国際人権の専門家で英エセックス大研究員の藤田早苗さんによる講演会「世界から見た日本の人権―表現・報道の自由、ジェンダー、貧困」が9日、徳島市のとくしま県民活動プラザで開かれる。藤田さんは国際基準に照らして人権が守られていない日本の現状を指摘し、国際人権に対する意識を浸透させることの重要性を訴える。
県内の有志でつくる実行委員会が主催。講演会は午後2時からで、参加費1000円(学生は無料)。予約は不要。オンラインでも視聴可能で、希望者はメールsaito.takahito@gmail.comで申し込む。問い合わせは実行委の深田さん、電話090(3784)7254。
【日本の課題や改善点聞く】人権の概念を誤解 権利主張に否定的
藤田さんは国連人権機関に情報提供しながら会議や審査の傍聴を続けており、昨年12月には「武器としての国際人権―日本の貧困・報道・差別」を出版した。9日の講演を前に、世界からみた日本の課題や改善点について聞いた。
日本は主な国際人権条約九つのうち、「女性差別撤廃条約」や「子どもの権利条約」「障害者権利条約」など八つの条約を批准している。条約内容の遂行に対して政府は責任を負うが、日本政府はそれぞれの条約機関から勧告を受けても改善に動くことは少なく、真摯(しんし)に向き合っていない。 国内では、人権の概念が誤解されていると感じる。日本の人権教育は、思いやりの心情を育てるなどの道徳的教育と同一視されている。だが、本来の人権教育とは自らの権利を知り、その主体者として行動するための知識を学ぶことだ。

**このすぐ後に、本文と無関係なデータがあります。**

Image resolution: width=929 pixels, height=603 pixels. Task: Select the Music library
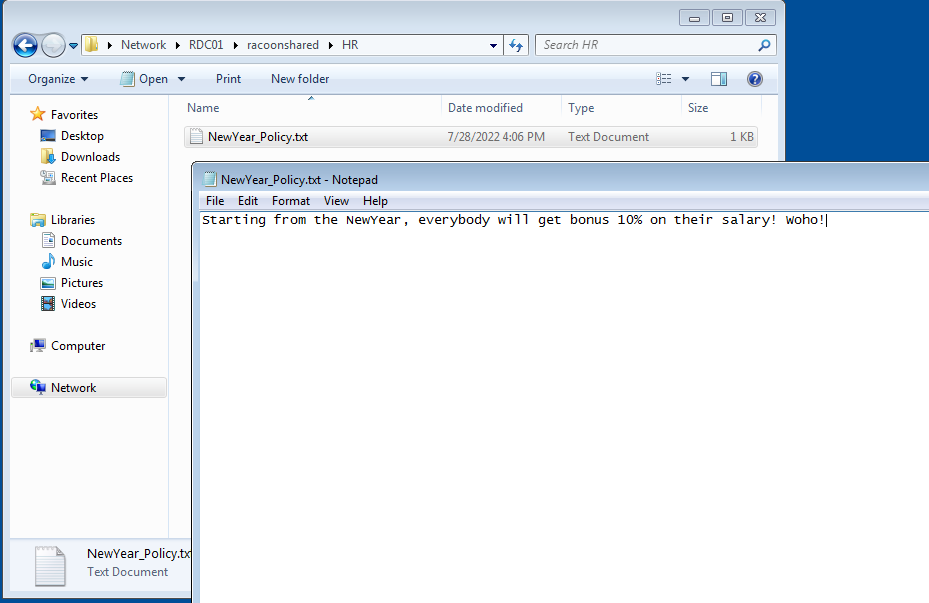pos(78,261)
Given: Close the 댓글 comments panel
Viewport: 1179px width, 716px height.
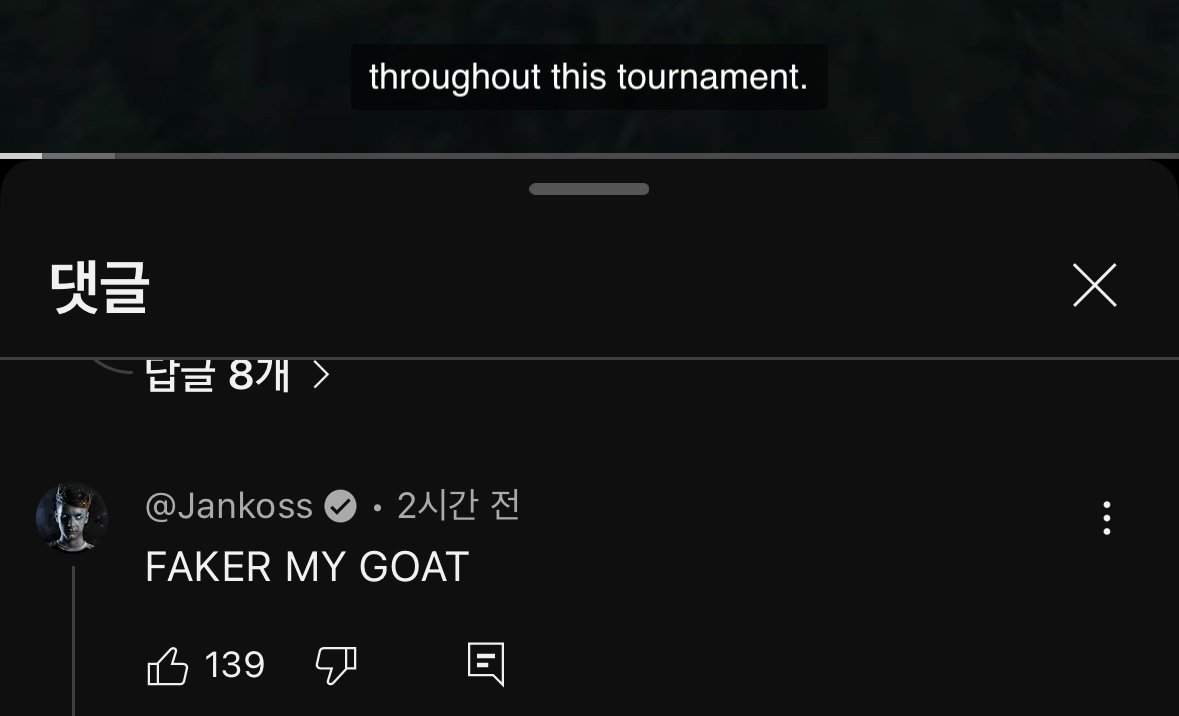Looking at the screenshot, I should pos(1094,285).
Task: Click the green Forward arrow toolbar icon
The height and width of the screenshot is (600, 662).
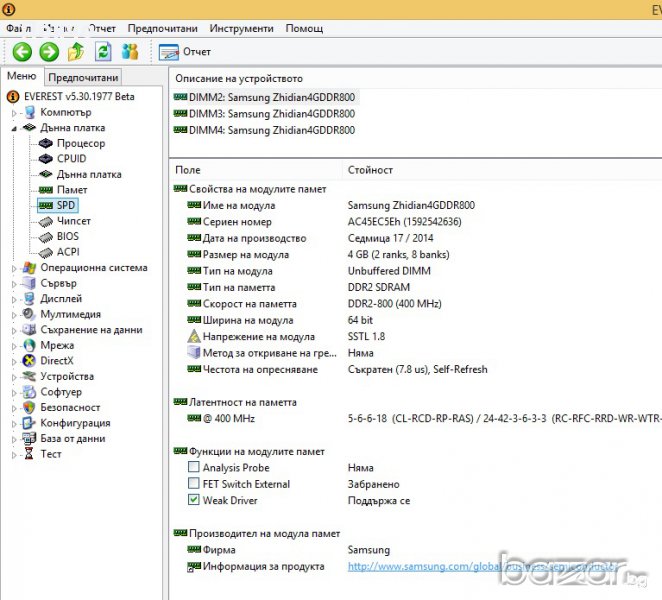Action: click(49, 52)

人権についての正しい認識がないため、日本の人々は権利を主張することに否定的なイメージを持っているようだ。人権を実現する義務が政府にあることが抜け落ちているから、貧困など問題が起きれば「自己責任」ばかりが強調される。
政府に迎合しがちで、国際条約や国際人権について十分報じないメディアにも責任はある。政府とメディア、市民。あらゆるレベルでの底上げが必要だ。人権の視点が身に付けば社会のさまざまな事象を見て「おかしい」と思う人が増え、弱者の声にも気付くようになると思う。